Юрка поступил в педагогический на факультет истории и географии.
Наталя часто спрашивала у меня, заставляют ли нас в политехе участвовать в рейдах и добровольных дружинах, как у Юрки:
– Саша, ну ладно он на учебе пропадает, зубрит абсолютно ненужные тексты, ну что там нового в географии: Африка остается там, где и была… А за эту всю общественную деятельность «спасибо» никто ему не скажет, только хулиганы прибьют в подворотне.
Но это было не единственным сожалением матери по поводу сына. Юрка ей еще один сюрприз подкинул перед институтским выпуском. Привел в гости девушку, что неудивительно – он и раньше приводил целые компании, но эта девушка явно была для него особенной: мать с порога поняла по тому, как бережно он повесил ее курточку и подал руку, приглашая войти в дом.
– Мама, это Катя, я сделал ей предложение, и она согласилась стать моей женой.
Наталя побледнела, но взяла себя в руки и привычно предложила поужинать с семьей:
– Давайте за столом все обсудим, сейчас папа придет.
– Да что там обсуждать, – сказал Юрка. – Мы уже все решили. Жить будем у Кати, у нее мама болеет, ее оставлять одну нельзя.
– А папа ей почему не помогает?.. – мать сразу прикусила язык, спохватившись, что допустила бестактность.
– Папы нет. И никогда не было, – отрезал сын и прошел со своей спутницей к почти накрытому столу.

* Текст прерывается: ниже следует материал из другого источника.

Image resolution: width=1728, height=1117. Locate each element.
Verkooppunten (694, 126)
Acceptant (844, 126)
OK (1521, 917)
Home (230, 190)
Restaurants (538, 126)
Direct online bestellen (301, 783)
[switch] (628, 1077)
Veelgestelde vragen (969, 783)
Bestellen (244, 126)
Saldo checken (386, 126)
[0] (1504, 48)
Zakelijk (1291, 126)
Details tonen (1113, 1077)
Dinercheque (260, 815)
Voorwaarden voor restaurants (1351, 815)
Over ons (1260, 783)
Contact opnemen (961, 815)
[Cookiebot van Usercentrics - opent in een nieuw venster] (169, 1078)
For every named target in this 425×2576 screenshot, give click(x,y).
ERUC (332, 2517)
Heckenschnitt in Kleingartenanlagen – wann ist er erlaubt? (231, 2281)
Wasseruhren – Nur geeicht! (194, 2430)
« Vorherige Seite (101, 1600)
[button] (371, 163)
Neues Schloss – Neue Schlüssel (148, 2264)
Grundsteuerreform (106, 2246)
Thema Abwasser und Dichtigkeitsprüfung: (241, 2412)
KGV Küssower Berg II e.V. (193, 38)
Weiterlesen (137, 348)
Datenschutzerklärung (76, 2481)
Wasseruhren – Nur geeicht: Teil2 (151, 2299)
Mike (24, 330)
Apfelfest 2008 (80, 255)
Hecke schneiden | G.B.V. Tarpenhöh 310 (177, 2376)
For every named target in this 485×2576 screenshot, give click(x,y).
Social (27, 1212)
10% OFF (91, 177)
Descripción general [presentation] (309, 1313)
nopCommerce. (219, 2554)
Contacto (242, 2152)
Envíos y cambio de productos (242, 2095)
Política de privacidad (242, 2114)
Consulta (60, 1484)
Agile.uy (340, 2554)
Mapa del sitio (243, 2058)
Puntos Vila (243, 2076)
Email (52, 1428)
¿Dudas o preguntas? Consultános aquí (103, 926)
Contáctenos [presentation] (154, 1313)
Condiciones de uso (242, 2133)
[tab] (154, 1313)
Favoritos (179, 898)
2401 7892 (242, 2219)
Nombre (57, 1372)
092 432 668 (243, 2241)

Тут только Наталя разглядела, что девушка сильно сутулится и прихрамывает. «Калека, что ли?» – ужаснулась мать, но снова промолчала.
Ужин прошел в гнетущей тишине, отец позвонил, что задерживается, Аська к столу не вышла, сославшись на срочную работу, и Наталя отнесла ей в комнату тарелку с густым гуляшом и ломоть хлеба.
Юрка сухо поблагодарил мать за ужин, пошел провожать Катю и появился дома только вечером следующего дня. Женщина бросилась к нему:
– Сынок, благословения не дам. Ну ладно бы ребенок у вас образовался, трудно, но это ведь счастье такое… Да неужели тебе красивые девушки не нравятся, эта Катя, она же… Пусть живет с таким же калекой, им вдвоем проще будет, – женщина заплакала. – Зачем тебе обуза?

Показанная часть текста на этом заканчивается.